The most capable lightweight model we can build.

Thinking. Planning. Tool use and MCP. Skills. Agentic action. CLI. Computer control. All small enough to run on hardware you actually own.

Mission · Vision · Roadmap · Contributing · FAQ · Governance


What Mendel is

Model capability and model size are usually treated as the same axis. They aren't. Mendel exists in the gap between them — pulling every lever that trades raw scale for capability density, so that "runs on your laptop or phone" and "capable enough to actually get work done" stop being mutually exclusive.

This isn't a chatbot project. The target is an agent: something that can reason through a problem, break a goal into steps, call tools and MCP servers correctly, follow modular skills, operate a shell, and control a mouse and keyboard — all at a footprint nowhere near what that capability set usually costs.

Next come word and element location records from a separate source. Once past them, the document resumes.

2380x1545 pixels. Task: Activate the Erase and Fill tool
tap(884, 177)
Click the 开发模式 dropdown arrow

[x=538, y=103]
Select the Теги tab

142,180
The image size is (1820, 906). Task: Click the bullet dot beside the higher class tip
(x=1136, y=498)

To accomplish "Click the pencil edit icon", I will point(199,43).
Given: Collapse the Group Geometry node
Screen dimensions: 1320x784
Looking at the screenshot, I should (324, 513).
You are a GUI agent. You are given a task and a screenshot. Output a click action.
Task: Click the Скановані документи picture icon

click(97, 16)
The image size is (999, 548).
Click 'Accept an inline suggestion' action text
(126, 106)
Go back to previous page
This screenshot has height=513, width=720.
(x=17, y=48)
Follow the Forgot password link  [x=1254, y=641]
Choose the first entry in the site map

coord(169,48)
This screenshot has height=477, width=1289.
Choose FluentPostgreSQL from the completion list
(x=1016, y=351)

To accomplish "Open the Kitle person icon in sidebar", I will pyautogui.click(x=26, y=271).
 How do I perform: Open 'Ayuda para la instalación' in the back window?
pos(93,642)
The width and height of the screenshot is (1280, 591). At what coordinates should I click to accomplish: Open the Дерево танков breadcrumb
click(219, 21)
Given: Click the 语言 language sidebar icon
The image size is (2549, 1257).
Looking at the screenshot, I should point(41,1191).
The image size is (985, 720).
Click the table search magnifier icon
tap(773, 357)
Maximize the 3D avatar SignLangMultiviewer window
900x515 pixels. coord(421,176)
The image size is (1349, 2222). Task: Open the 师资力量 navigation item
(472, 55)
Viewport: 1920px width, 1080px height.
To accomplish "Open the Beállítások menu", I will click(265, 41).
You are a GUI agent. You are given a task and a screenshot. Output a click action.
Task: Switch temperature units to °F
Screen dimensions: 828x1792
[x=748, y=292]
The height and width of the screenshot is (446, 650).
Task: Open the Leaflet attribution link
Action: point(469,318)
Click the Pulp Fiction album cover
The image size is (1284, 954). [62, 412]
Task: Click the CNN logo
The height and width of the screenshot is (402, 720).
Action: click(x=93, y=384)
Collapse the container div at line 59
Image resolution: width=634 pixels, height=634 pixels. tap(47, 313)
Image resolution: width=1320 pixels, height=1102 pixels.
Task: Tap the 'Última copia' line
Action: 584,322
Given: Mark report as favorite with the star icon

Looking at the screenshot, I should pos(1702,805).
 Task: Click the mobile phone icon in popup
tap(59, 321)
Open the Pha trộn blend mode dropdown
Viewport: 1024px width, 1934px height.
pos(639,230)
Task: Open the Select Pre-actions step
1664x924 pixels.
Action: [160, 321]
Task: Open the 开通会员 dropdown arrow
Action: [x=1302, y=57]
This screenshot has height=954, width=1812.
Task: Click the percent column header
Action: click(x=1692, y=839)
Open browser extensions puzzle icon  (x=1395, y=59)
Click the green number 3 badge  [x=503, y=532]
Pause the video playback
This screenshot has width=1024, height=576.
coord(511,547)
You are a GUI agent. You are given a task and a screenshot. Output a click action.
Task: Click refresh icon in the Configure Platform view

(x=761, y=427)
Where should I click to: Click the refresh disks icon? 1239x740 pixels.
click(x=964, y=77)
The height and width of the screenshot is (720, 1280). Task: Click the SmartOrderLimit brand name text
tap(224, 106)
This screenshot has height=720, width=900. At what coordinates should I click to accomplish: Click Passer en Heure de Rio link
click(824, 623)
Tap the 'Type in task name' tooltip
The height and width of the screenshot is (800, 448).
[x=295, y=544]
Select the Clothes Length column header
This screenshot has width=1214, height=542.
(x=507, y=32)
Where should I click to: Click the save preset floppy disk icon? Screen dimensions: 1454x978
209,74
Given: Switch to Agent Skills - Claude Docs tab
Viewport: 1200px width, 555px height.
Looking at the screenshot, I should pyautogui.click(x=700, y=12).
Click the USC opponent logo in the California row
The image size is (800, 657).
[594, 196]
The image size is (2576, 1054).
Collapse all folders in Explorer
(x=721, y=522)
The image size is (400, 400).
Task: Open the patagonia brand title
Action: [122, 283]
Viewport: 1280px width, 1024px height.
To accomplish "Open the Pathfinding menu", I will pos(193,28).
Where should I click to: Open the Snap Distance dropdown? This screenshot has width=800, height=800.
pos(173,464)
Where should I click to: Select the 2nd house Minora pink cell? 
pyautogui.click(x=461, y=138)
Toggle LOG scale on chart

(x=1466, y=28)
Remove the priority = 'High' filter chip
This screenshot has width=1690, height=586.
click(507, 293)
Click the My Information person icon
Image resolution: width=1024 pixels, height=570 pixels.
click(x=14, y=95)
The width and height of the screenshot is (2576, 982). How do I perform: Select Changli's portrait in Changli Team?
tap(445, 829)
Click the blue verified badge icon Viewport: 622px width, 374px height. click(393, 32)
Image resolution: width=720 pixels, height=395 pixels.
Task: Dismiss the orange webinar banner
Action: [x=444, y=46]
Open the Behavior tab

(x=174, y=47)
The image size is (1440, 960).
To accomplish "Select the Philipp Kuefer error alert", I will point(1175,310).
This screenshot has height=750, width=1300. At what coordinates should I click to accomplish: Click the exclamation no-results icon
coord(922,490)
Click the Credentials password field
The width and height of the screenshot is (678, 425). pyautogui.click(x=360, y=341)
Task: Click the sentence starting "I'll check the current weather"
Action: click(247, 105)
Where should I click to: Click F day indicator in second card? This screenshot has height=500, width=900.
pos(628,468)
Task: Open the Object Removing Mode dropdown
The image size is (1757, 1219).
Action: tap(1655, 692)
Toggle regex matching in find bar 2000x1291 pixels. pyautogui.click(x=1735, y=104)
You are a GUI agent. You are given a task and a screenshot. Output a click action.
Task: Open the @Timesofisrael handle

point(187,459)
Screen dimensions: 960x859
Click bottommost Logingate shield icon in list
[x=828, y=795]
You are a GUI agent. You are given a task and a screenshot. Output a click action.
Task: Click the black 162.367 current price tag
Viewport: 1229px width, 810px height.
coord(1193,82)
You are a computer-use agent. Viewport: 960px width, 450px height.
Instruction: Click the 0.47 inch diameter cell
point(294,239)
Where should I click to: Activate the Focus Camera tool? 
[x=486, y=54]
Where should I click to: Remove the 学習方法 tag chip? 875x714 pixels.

Read MISSION.md for the concrete objective and VISION.md for why it matters if we get there.

The levers

No single trick closes the gap between small and capable. Mendel combines several:

Lever What it does
Distillation Train on a stronger model's behavior — reasoning, plans, tool use — not just raw text
Mixture-of-Experts Store more specialized capability than we run per token
Quantization Represent weights in as few bits as the task tolerates
Retrieval Keep facts out of the weights; look them up instead
Agentic scaffolding Compensate for scale with better planning and self-correction structure

Each lever has its own directory and its own README with specifics — see the repo layout below.

Repository layout

mendel/
├── architecture/    # model definition — layers, attention, MoE routing
├── distillation/    # teacher-student training pipelines
├── quantization/    # bit-width reduction and precision tradeoffs
├── retrieval/       # external memory / lookup at inference time
├── agent/           # planning loop, tool use, MCP, skills, CLI operation
├── control/         # mouse/keyboard/GUI control
├── eval/            # capability benchmarks — the thing every claim here is measured against
├── inference/       # runtime — how a trained model executes on real hardware
└── docs/            # design rationale and experiment logs

The rule this repo follows strictly: a file's location and name tell you what it does — no digging required. Every directory above has its own README.md stating exactly what it's responsible for, and just as importantly, what it isn't. Read the module README before touching a module.

Status

Early — see ROADMAP.md for the current phase and what's next. Nothing here is a finished system yet; treat the docs as a map, not a receipt.

Getting involved

  • Contribute code, evals, or docs: CONTRIBUTING.md
  • Ask a question or float an idea: GitHub Discussions (see .github/SUPPORT.md)
  • Report a bug: open an issue using the templates in .github/ISSUE_TEMPLATE/
  • Understand how decisions get made: GOVERNANCE.md — Mendel is run under a BDFL model

License

See LICENSE. Intent is a permissive license so Mendel can genuinely be run, modified, fine-tuned, and redistributed by anyone.

Why "Mendel"

Gregor Mendel worked out what could be inherited, and how, using small controlled experiments rather than brute force. That's the bet this project is making on model capability: figure out exactly what a small model needs to inherit from a capable one, and build the pipeline that passes down exactly that — nothing more.